### Directions for this task
When you reach the line containing "461x445 pixels. Task: Follow" in the records below, start copying exactly, and stop once you have copied the line containing "Given: Select the".

### Available data
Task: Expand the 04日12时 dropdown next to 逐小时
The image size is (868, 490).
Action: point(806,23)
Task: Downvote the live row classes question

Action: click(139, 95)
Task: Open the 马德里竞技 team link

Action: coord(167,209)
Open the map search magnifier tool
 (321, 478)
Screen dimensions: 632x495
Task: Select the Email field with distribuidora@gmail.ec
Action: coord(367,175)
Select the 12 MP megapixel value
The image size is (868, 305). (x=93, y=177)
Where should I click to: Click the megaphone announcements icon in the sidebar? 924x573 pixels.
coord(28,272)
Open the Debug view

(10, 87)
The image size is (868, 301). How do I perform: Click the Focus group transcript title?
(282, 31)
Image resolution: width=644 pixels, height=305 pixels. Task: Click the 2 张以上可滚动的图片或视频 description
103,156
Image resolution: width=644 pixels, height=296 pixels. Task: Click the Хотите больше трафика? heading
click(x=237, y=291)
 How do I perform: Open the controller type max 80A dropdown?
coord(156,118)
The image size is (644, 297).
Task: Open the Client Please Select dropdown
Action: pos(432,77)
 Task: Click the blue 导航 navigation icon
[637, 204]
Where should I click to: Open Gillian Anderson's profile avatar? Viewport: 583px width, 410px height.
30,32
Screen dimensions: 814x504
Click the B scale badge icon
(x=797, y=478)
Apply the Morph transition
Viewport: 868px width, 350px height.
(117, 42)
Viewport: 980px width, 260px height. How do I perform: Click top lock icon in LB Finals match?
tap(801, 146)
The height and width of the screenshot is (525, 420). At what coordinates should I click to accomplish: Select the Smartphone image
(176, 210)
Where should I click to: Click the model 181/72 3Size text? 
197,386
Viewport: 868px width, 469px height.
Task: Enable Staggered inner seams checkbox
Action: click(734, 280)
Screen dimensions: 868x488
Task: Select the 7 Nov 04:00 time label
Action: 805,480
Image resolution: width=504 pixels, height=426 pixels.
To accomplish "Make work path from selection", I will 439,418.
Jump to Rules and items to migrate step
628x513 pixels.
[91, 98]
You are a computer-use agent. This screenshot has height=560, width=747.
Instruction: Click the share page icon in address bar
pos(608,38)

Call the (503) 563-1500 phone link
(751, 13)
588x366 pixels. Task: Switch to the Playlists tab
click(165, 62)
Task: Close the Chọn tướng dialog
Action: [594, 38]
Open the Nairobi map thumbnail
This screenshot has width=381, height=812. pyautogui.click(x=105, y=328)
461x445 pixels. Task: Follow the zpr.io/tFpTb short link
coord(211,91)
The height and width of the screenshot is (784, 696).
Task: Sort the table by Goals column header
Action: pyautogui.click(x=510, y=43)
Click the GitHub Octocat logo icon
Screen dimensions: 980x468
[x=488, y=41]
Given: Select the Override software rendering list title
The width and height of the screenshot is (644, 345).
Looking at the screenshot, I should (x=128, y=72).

### Response box
461x445 pixels. Task: Follow the zpr.io/tFpTb short link
coord(211,91)
The height and width of the screenshot is (784, 696).
Task: Sort the table by Goals column header
Action: pyautogui.click(x=510, y=43)
Click the GitHub Octocat logo icon
Screen dimensions: 980x468
[x=488, y=41]
Given: Select the Override software rendering list title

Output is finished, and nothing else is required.